EXERCISE INSTRUCTIONS -> Render the records from the line containing "Check the select-all checkbox in table header" through the end of the records as a Markdown table with the columns Row and Line. Number each row, skip blank lines, and leave the pictures out.

SUPPLIED RECORDS ->
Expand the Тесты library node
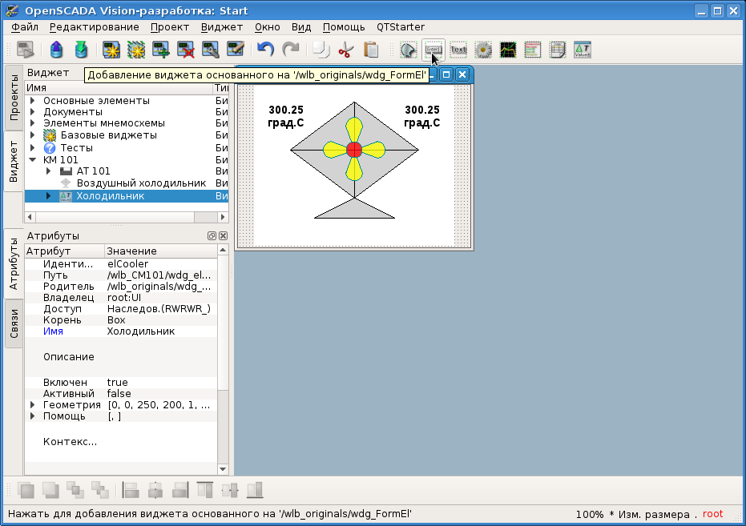 (32, 148)
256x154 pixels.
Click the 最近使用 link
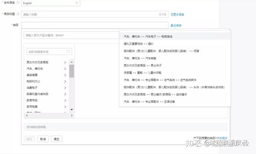[x=176, y=26]
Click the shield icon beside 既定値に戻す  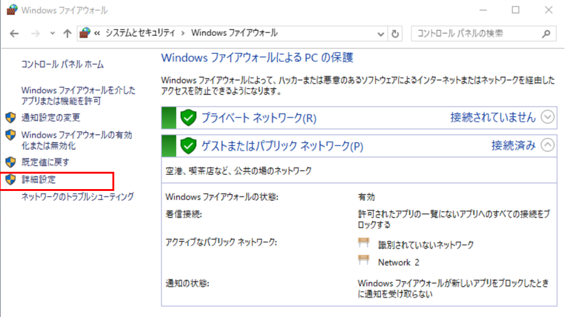tap(10, 162)
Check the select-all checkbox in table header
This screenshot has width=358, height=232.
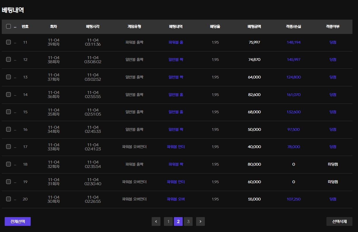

THE OUTPUT ->
| Row | Line |
|---|---|
| 1 | Check the select-all checkbox in table header |
| 2 | This screenshot has width=358, height=232. |